Sabra and Shatila Still Live
41 years after the Israel-aided massacre, the Palestinian residents of Sabra and Shatila continue to live on, closely watching the war in Gaza.
The curse of tragedy is to make the terms of the banal and the homely into words that radiate darkness. Dates of a calendar and names of hometowns suddenly become radioactive to the ear, said only in hushed tones in polite company and when spoken loudly, demand respect and reverence where none needed to exist before. Sabra and Shatila are neighborhoods stricken with this misfortune, their names now sealed together as a single noun synonymous with senseless death.
The origin of Sabra’s name, a neighborhood of Beirut’s suburb of Ghobeiry, fits neatly into the typical, named for a family known as the Sabras. The origin of Shatila’s name is much less so. In the months immediately following the Nakba, a large family of Palestinians who had fled from the northern Palestinian town of Majd al-Krum were unable to continue paying the rent for a single-room apartment in Beirut proper. They set up tents outside of the Lebanese capital, and then asked a man by the name of Sa’ad ad-Din Basha Shatila if they could be granted permission to use a plot of land he oversaw in the suburban south. The name stuck.
Sabra was not itself a camp but nevertheless would find itself filled with Palestinian refugees just the same. The vast majority of them had flowed out from Shatila, now directly adjacent to the neighborhood. More of those who fled from Majd al-Krum would find their home in that aforementioned camp, then followed by thousands more from other parts of now-occupied Palestine. It was becoming clear that the nascent State of Israel would neither soon crumble from within nor be broken from without.

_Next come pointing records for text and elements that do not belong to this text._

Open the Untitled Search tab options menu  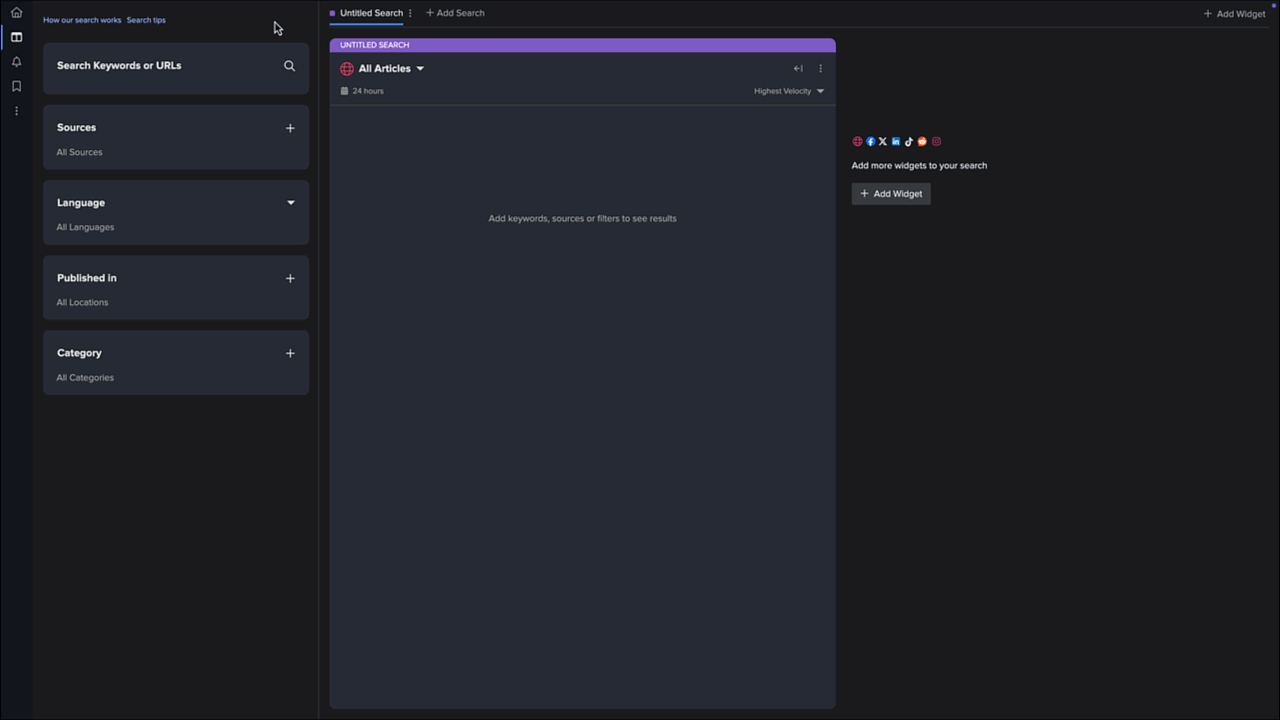pos(410,13)
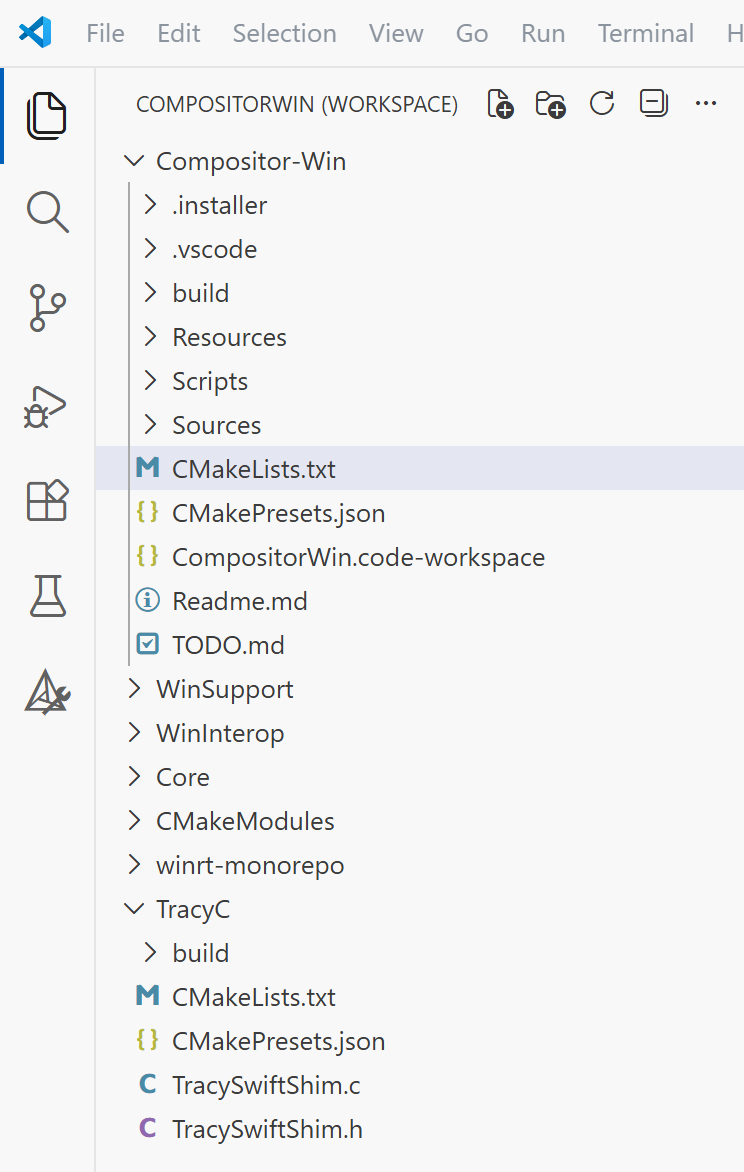Open Source Control view icon
This screenshot has width=744, height=1172.
[47, 307]
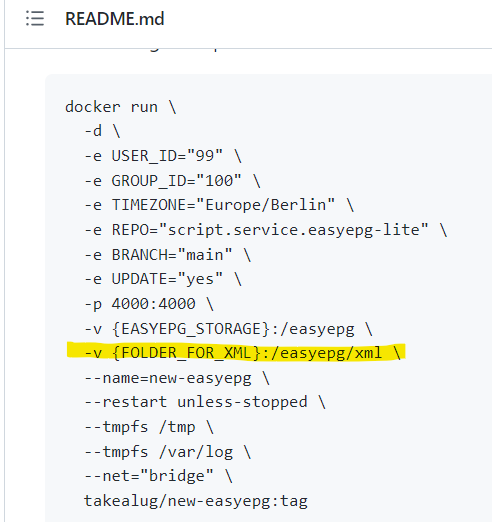Click the REPO="script.service.easyepg-lite" text
The height and width of the screenshot is (522, 492).
tap(270, 230)
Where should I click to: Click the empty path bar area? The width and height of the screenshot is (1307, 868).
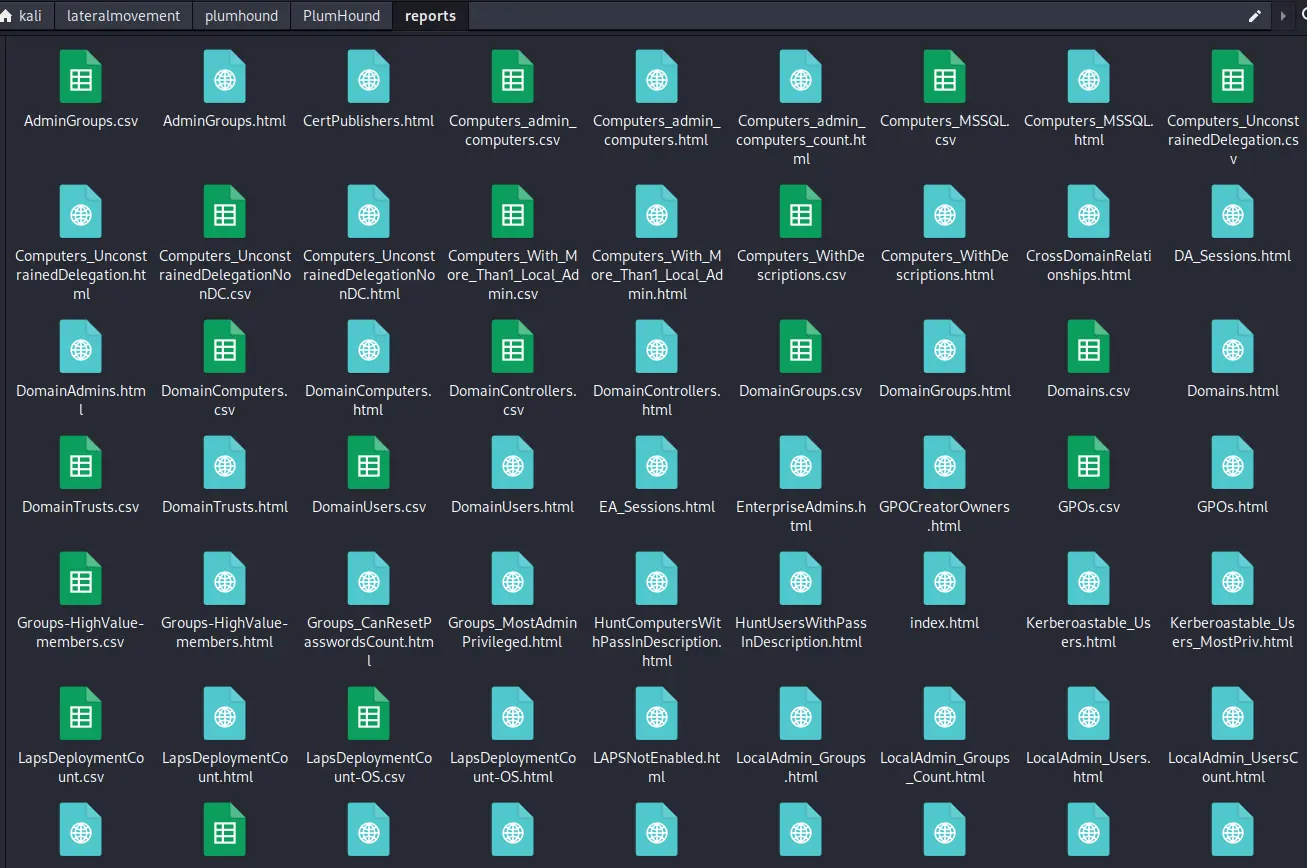click(x=850, y=16)
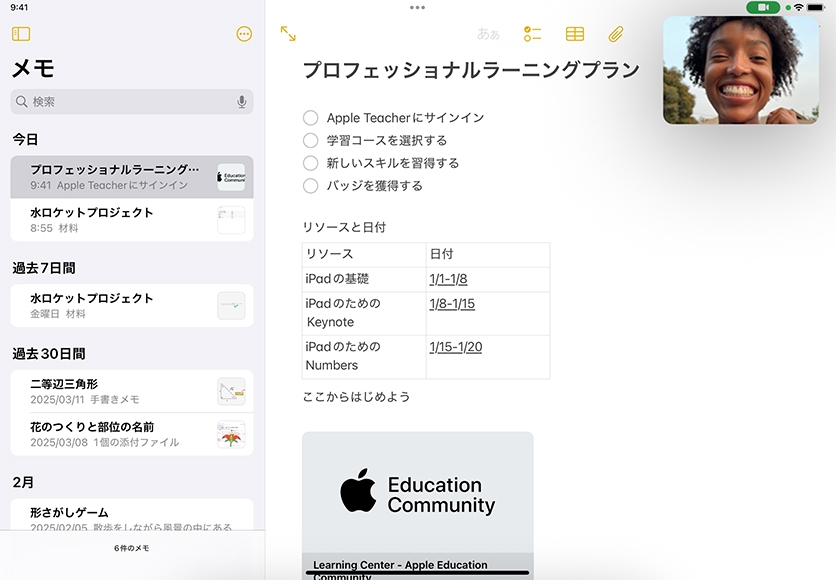Tap the microphone dictation icon in search

pos(242,102)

Thousands of Palestinian refugees were now living in a space that barely measured a square kilometer, attempting to build semi-permanent places to live in a camp that they hoped to leave for a free Palestine and a free Palestine alone, but still couldn’t, and restricted in what they could build and where they could work by a Lebanese state that wanted them to remember they were guests un-honored, nothing more.